Una mujer de 30 años fue trasladada al penal de San Rafael tras ser imputada por graves amenazas y coacciones contra su expareja, utilizando a su propio hijo de 7 años como blanco de intimidación. La detención se concretó luego de que la acusada enviara una fotografía del menor con un cuchillo apoyado sobre su cuello, acompañada de un mensaje extorsivo que exigía la presencia inmediata del padre.
El conflicto, que venía escalando desde hace semanas, alcanzó un punto crítico cuando el niño entregó a su padre una nota escrita por su madre donde esta manifestaba intenciones de lastimarlo o quitarse la vida. La situación se agravó días después en la vía pública, cuando el hombre fue interceptado por su expareja, quien le bloqueó el paso y comenzó a destrozar los limpiaparabrisas de su vehículo, hecho que quedó registrado en video.

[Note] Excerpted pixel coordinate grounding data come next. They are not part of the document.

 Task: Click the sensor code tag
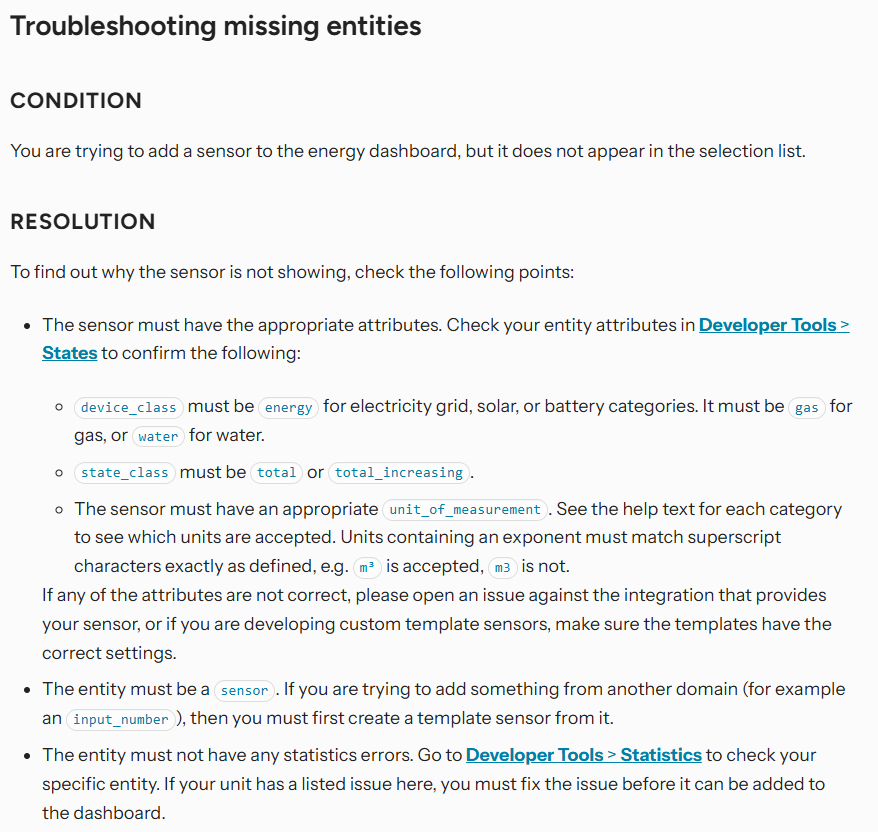[244, 690]
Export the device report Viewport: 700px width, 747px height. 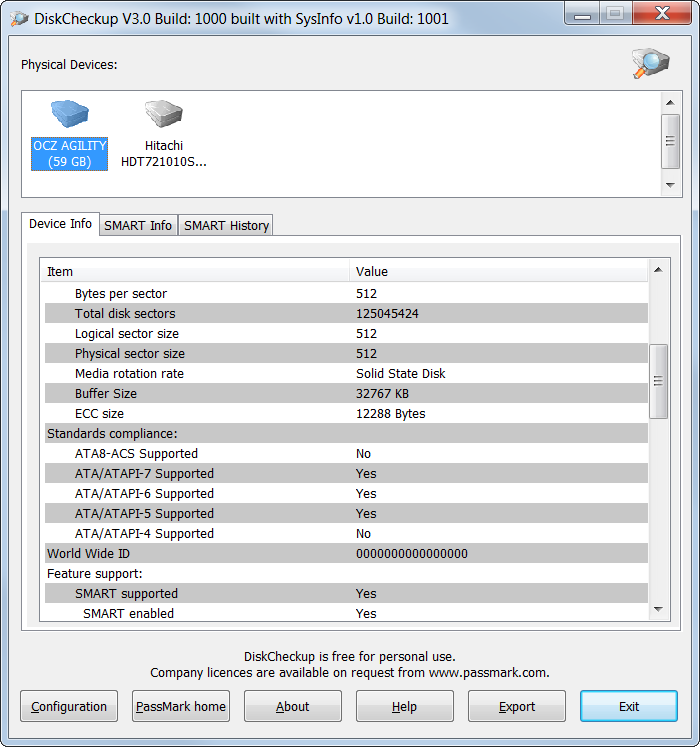517,706
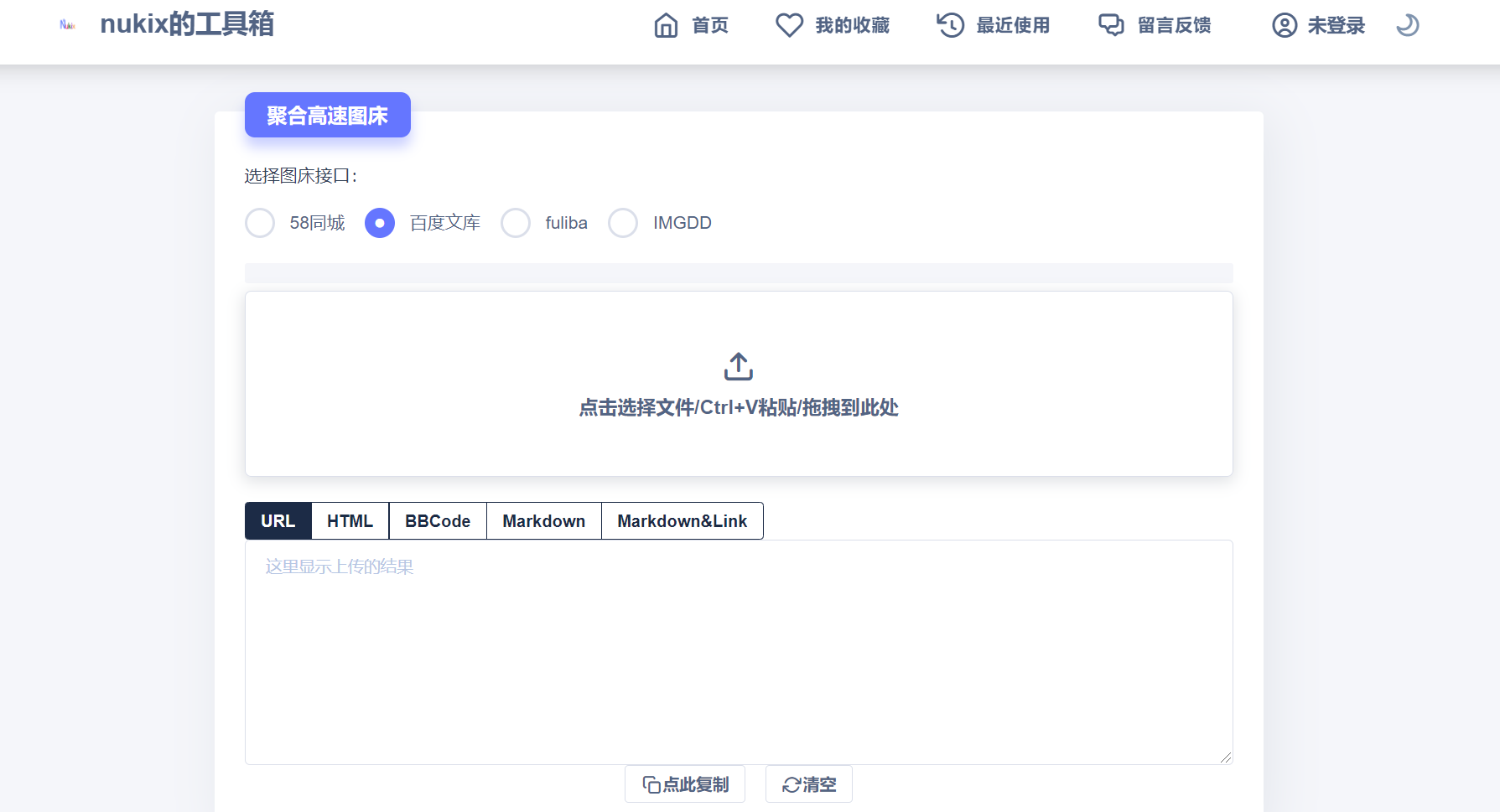Viewport: 1500px width, 812px height.
Task: Toggle dark mode with moon icon
Action: click(x=1407, y=25)
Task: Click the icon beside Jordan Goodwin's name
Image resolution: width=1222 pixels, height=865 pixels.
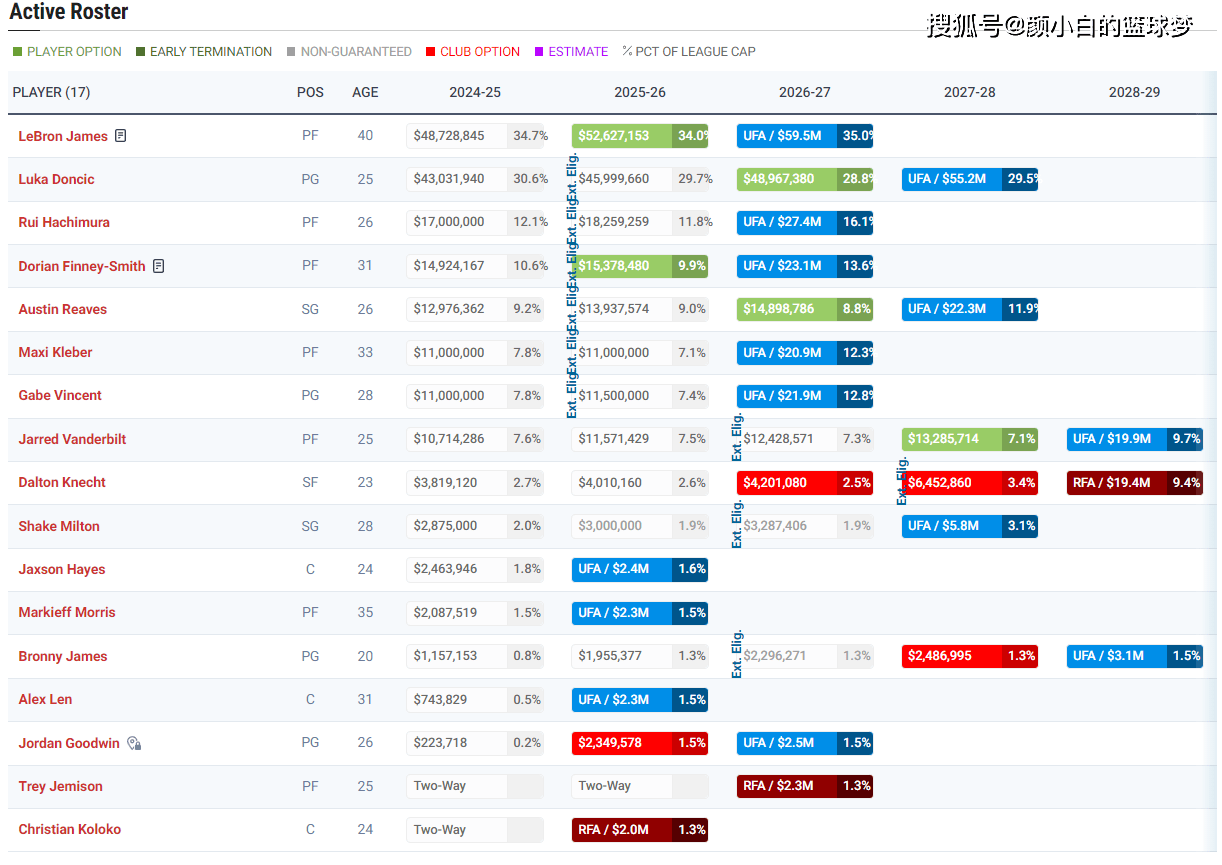Action: coord(134,743)
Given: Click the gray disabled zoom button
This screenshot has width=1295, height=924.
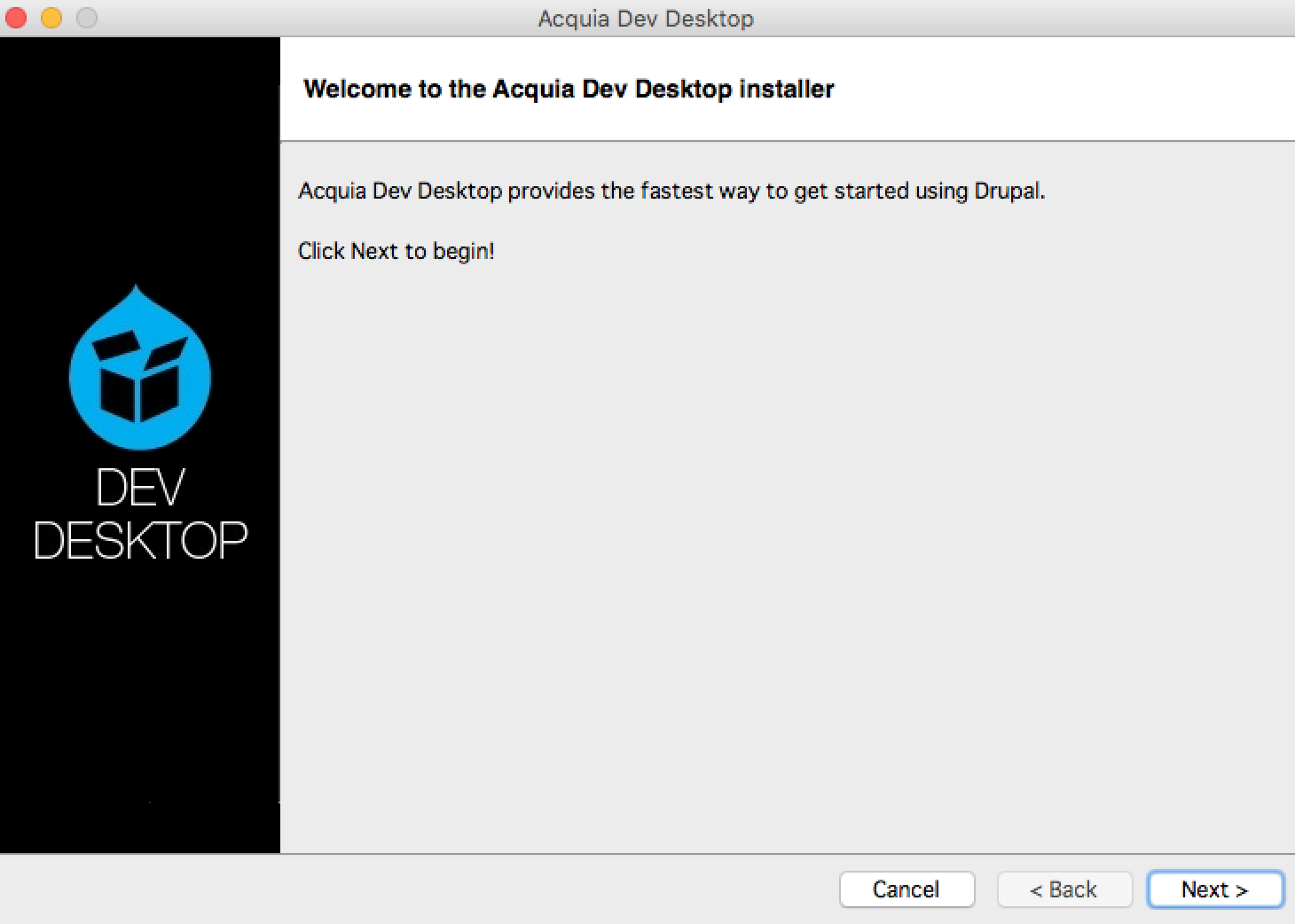Looking at the screenshot, I should tap(86, 18).
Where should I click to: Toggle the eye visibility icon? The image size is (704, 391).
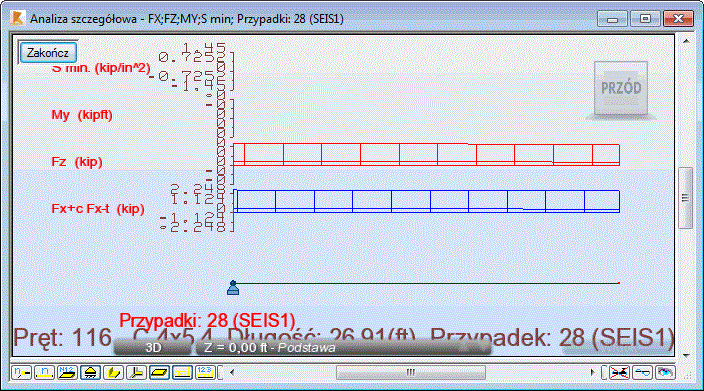click(665, 373)
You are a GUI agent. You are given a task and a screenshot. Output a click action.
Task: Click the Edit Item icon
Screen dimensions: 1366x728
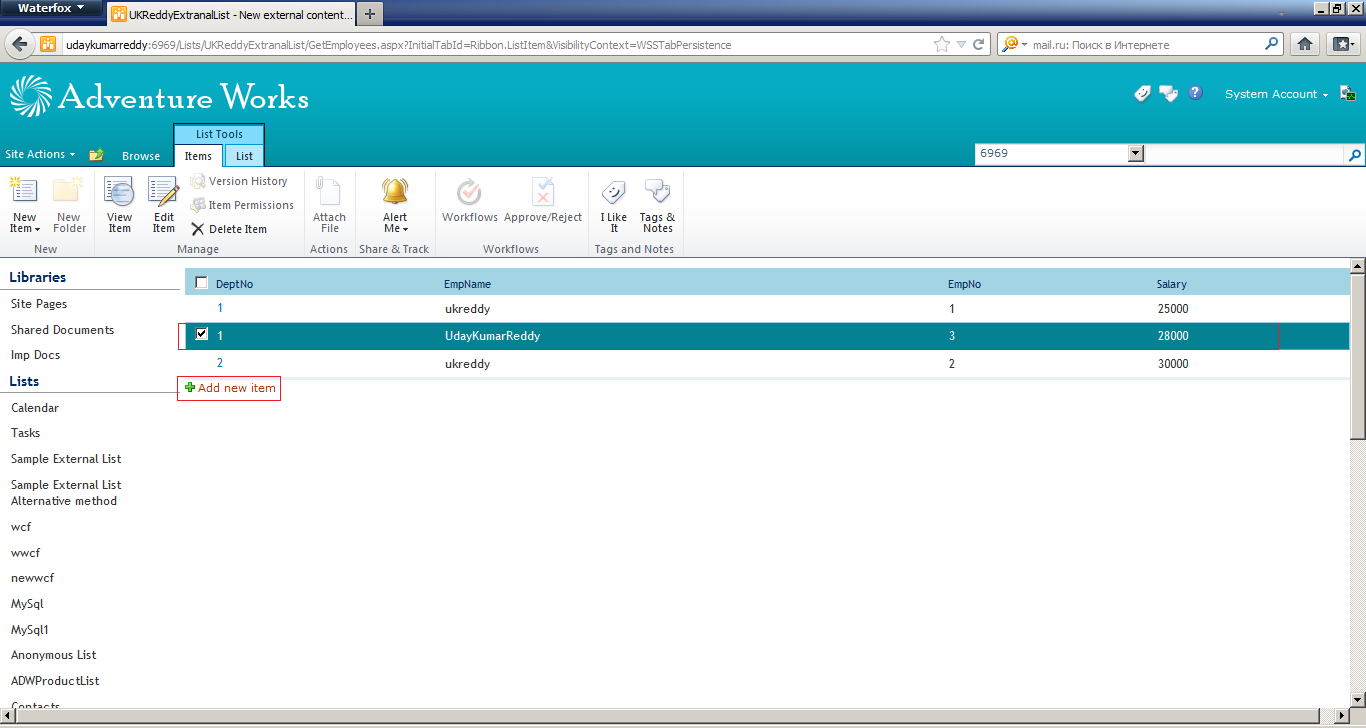click(x=163, y=200)
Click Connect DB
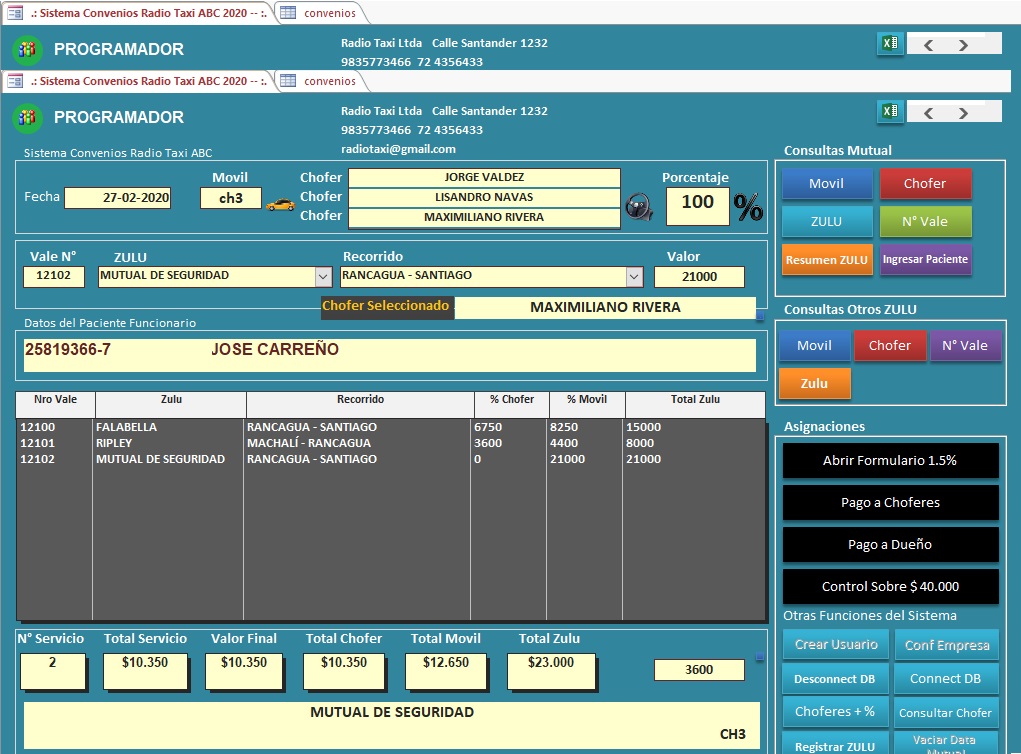The image size is (1021, 754). coord(946,678)
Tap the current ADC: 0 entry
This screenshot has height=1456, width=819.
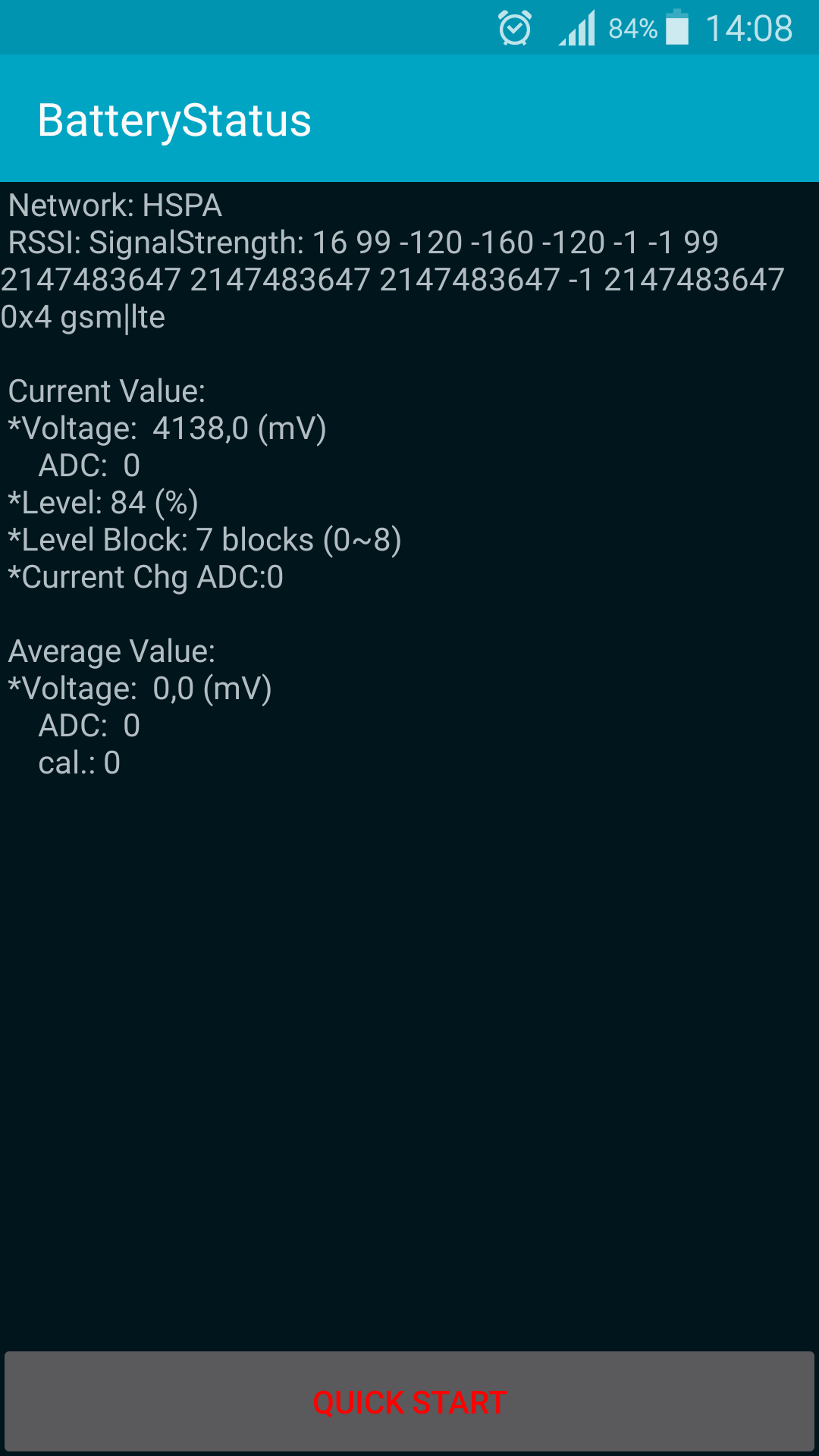[89, 466]
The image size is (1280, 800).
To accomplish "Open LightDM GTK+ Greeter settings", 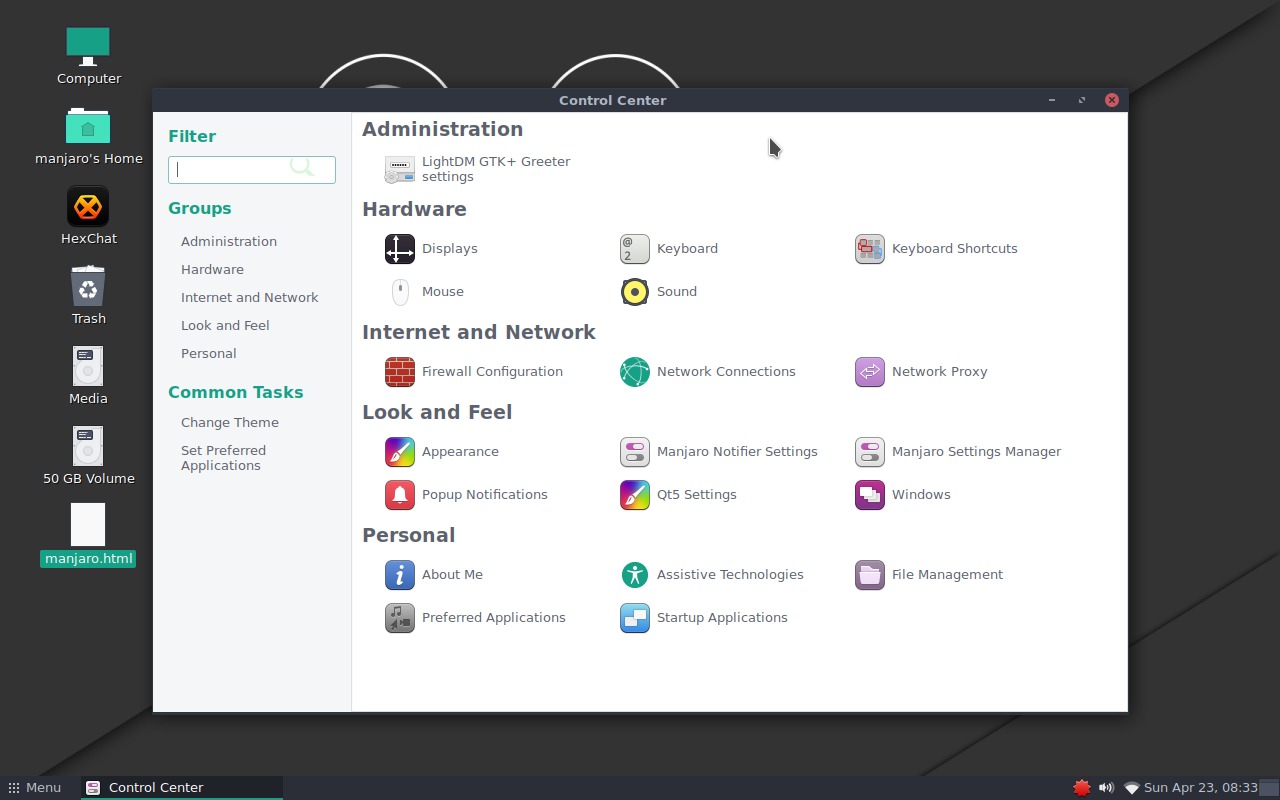I will click(x=480, y=168).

Tras la denuncia formal, el Juzgado de Familia y el Equipo Técnico Interdisciplinario (ETI) intervinieron de urgencia. Mientras la Justicia penal ordenaba la aprehensión de la mujer, el menor fue puesto bajo el cuidado provisional de sus abuelos maternos, garantizando así su integridad física frente a la escalada de violencia.
Ahora, la causa avanza en la órbita judicial con la imputación formal de la detenida. En paralelo, el organismo de minoridad ha solicitado pericias psicológicas tanto para el padre como para el niño, con el objetivo de determinar las condiciones necesarias para definir la custodia definitiva y asegurar el bienestar del pequeño.
La mujer permanece alojada en el establecimiento penitenciario a la espera de que avance la investigación. Por su parte, las autoridades judiciales mantienen el hermetismo sobre los detalles del proceso, priorizando la protección del menor ante los traumáticos episodios vividos.